La journée suscitant beaucoup d’intérêt, il a finalement été décidé de l’ouvrir au-delà des 45 mesures d’accompagnement relevant du SERAD. Les autres SERAD du département de Moselle étaient présents, certaines familles qu’ils accompagnent eux-mêmes, des services sociaux du secteur ainsi que diverses associations du bassin houiller. Ainsi une vingtaine de familles accompagnées et une soixantaine de professionnels du secteur de la protection de l’enfance se sont retrouvés dans la salle des congrès de Saint-Avold.
Au programme, d’abord une conférence animée par Fabien Olivetto, psychologue thérapeute familial à l’Espace rencontre de Thionville, intitulée « Peut-on éduquer sans punir ? ». Dans l’interview qu’il a accordé à cette occasion au Républicain Lorrain, (que nous remercions vivement d’avoir rendu compte de notre manifestation), monsieur Olivetto résume parfaitement son propos :
Éduquer un enfant, c’est poser des limites. Comment les faire respecter ?

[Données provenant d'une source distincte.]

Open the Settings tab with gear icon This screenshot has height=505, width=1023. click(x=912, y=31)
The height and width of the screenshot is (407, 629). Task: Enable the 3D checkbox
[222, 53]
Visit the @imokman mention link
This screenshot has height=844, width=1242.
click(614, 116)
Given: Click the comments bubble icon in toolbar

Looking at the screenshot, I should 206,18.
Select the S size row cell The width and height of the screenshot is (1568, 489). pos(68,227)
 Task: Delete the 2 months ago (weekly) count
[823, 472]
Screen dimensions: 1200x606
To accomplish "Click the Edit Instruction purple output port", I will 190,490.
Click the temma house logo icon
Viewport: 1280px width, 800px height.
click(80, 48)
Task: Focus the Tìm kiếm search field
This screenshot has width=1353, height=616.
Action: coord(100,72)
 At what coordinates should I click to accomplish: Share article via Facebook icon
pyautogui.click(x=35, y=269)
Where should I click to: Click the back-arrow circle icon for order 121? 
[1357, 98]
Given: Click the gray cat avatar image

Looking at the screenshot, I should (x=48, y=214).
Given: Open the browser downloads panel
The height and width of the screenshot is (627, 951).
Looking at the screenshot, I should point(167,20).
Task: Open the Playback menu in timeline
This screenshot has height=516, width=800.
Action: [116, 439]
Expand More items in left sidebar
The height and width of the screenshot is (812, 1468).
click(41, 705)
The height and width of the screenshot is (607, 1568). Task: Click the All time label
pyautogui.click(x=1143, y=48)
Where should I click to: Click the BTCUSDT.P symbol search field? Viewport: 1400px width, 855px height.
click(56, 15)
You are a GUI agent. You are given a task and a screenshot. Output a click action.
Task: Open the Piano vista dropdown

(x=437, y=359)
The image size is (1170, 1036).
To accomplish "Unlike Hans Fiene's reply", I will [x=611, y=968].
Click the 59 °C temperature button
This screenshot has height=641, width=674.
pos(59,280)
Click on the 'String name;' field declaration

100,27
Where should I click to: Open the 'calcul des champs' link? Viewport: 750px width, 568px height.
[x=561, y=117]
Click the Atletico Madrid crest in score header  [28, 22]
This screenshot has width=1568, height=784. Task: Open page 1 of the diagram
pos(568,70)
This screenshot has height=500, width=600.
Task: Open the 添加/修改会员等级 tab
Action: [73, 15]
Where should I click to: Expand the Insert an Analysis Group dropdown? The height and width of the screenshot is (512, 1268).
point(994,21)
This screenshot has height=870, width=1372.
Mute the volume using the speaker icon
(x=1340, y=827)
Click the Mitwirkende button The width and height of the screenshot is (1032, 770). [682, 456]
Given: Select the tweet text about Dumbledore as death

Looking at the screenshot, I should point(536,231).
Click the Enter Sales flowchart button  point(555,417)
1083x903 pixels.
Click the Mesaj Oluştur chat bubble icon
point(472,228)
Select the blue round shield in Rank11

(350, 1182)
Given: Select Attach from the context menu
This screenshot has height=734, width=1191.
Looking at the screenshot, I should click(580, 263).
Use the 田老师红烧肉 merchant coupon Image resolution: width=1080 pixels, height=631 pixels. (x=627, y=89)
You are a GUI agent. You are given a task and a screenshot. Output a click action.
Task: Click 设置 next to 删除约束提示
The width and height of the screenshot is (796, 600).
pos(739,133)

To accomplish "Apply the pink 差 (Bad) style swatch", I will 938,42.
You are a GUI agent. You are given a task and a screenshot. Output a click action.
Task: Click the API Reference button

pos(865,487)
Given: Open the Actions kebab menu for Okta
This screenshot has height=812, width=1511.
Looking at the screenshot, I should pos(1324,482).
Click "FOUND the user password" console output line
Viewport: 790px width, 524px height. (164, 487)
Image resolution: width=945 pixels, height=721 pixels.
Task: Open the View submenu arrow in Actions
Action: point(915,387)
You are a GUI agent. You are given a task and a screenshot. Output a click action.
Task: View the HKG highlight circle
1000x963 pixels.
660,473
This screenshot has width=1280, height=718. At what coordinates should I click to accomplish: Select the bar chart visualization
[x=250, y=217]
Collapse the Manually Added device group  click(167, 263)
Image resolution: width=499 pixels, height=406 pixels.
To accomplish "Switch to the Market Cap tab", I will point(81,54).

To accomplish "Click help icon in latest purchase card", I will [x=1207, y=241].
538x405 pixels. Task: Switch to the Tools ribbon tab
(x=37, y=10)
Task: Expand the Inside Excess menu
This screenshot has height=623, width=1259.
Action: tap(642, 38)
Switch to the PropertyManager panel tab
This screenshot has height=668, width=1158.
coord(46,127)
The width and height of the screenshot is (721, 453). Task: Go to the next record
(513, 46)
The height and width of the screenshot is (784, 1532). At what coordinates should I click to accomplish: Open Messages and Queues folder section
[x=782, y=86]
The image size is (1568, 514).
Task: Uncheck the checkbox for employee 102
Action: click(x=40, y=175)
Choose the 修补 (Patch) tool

FO : « En éliminant la violence. Plusieurs outils existent. Dont la punition, le fameux : “Si tu fais ceci ou ne fais pas cela…”. Mais ce n’est pas l’unique réponse ».
Qu’y a-t-il d’autre ?
FO : « Le premier outil est le dialogue. L’explication – attention, il ne s’agit pas de se justifier ! – le pourquoi de la règle. On peut également demander à l’enfant ce qu’il en pense, son ressenti. Un enfant ne fait pas forcément une crise sur un point précis : c’est peut-être la goutte d’eau qui fait déborder le vase. »
Comme pour un adulte…
FO : « Oui et non. Les enfants sont des petites personnes, ils ont aussi du vécu. Mais il ne faut pas les prendre pour de mini-adultes non plus. »
Pourquoi l’enfant dépasse-t-il les limites ?
FO : « En testant ses parents, il ne joue pas : c’est son travail. Il a besoin de comprendre son environnement. Et la fiabilité du parent. Il va d’ailleurs aller questionner d’autres adultes. Cela nécessite d’être raccord au sein du foyer. Ou de bien spécifier que chez maman c’est comme ça et chez mamie c’est comme ci. Sans juger, sans dénigrer. C’est la même différence entre la maison et l’école. »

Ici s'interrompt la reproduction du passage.